FIIIIIIGAROOOOOOOOOOOOOOOOOOOoO


----------



## Linton Robinson (Jun 6, 2010)

Cool!

Romance languages often have the martillo/martel kind of word for hammer, if that helps.  
I assume you tried on El Kabong and reluctantly rejected it.


----------



## Ilasir Maroa (Jun 6, 2010)

If you're going for a Norse theme, you might want a Norse name. If Greek, the Greek root you have is good, but it might be seen as a bit melodramatic. Perhaps a thunder or lightning name might be more appropriate.

I also like Lin's idea of somthing from martel/martillo, although that's a commonly used name in fantasy and fantasy games.


----------



## caelum (Jun 6, 2010)

FIIIIIIGAROOOOOOOOOOOOOOOOOOOoO


----------



## moderan (Jun 6, 2010)

Omni_larch_ sounds like a powerful big tree though. Omniarch works better. Find Sigg for your German stuff.


----------



## caelum (Jun 6, 2010)

FIIIIIIGAROOOOOOOOOOOOOOOOOOOoO


----------



## Ilasir Maroa (Jun 6, 2010)

I'll give you "Hogwarts" and "Firebolt" as far as the target audience would care, but I never was a fan of "Elder Wand".



You could always use "omnarch", although that doesn't sound much better. If you think no one will get the Greek reference, though, why bother with it?

That said, if this is adult or upper YA fantasy, I think you'll find a significant portion of the target audience will know about "omni-" and "-arch".

There's also the fact that "-larch" might push an English speaker to pronounce it /artsh/ instead of /ark/.


----------



## Linton Robinson (Jun 6, 2010)

I kind of like Thunderf**k!   (Aviso, though: it was a brand name for Affie hashish back in the early seventies)


----------



## Northern Phil (Jun 6, 2010)

Why not just call it "The Hammer". 

It sounds more impressive then the Omnilarch and you won't need to explain too much to the reader as they will easily be able to identify what it is.


----------



## caelum (Jun 6, 2010)

FIIIIIIGAROOOOOOOOOOOOOOOOOOOoO


----------



## Northern Phil (Jun 6, 2010)

caelum said:


> haha, I think I'd lose the younger wing of the market with that name, lin.
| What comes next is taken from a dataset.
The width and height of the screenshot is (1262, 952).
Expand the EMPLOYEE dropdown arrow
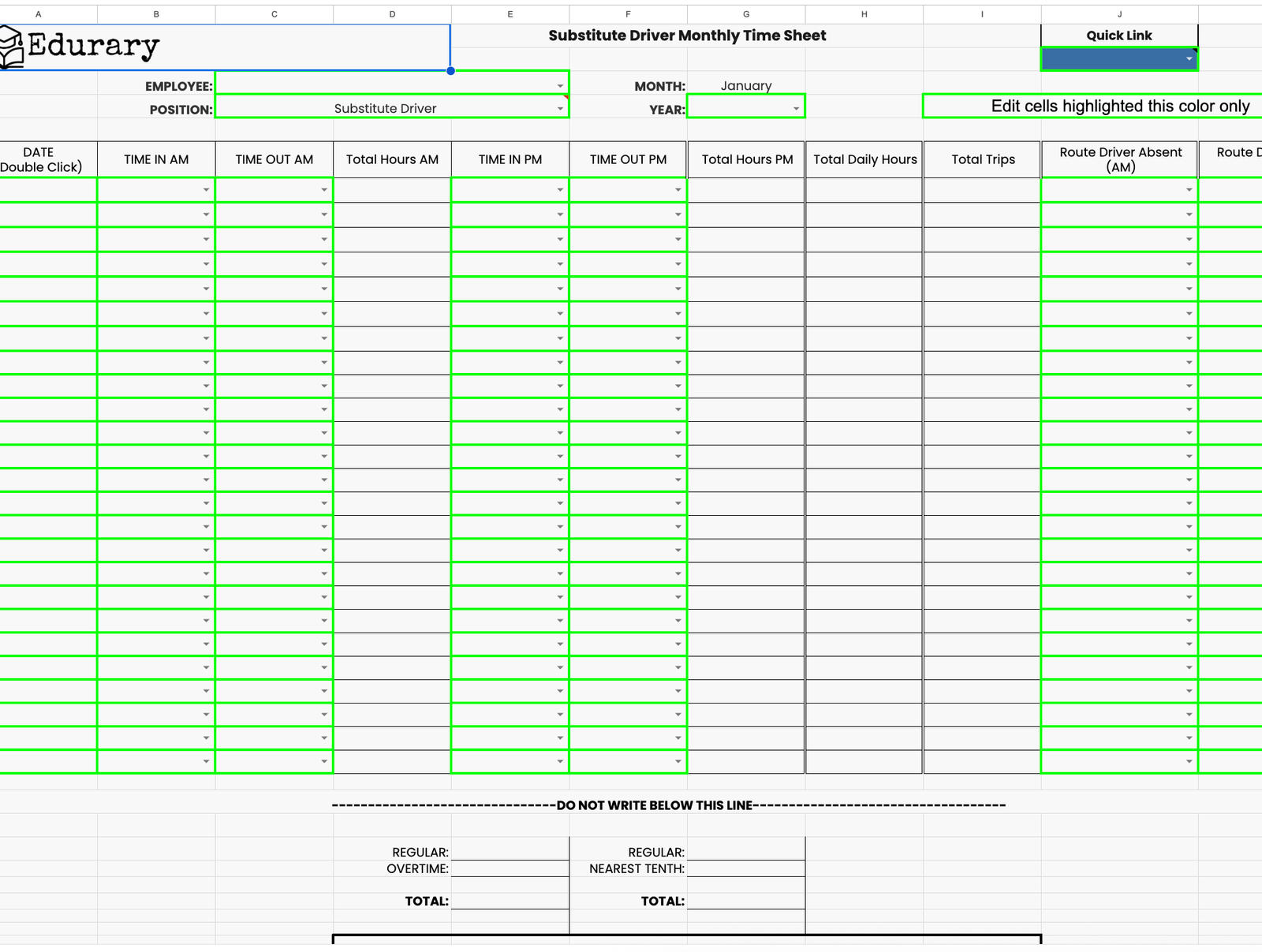pos(560,86)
Definitely has a ring to it though. Aviso's interesting.
> 
> Most of the time in the dialogue it is simply called the hammer, Phil, though the characters also call it the All Hammer, which is another possible final name. It's just that that's kind of similar to All Spark. 90% of the time I actually call it the Hammer of Braxis, which is the name of my Thunder God. The word Omnilarch has occurred less than five times so far, which is why I'm sort of okay with it because it can just be the background, official name that we don't hear that often. Though it's definitely got its neck in the noose right now.


 
There you go, you've already got the name for it, "The Hammer of Braxis".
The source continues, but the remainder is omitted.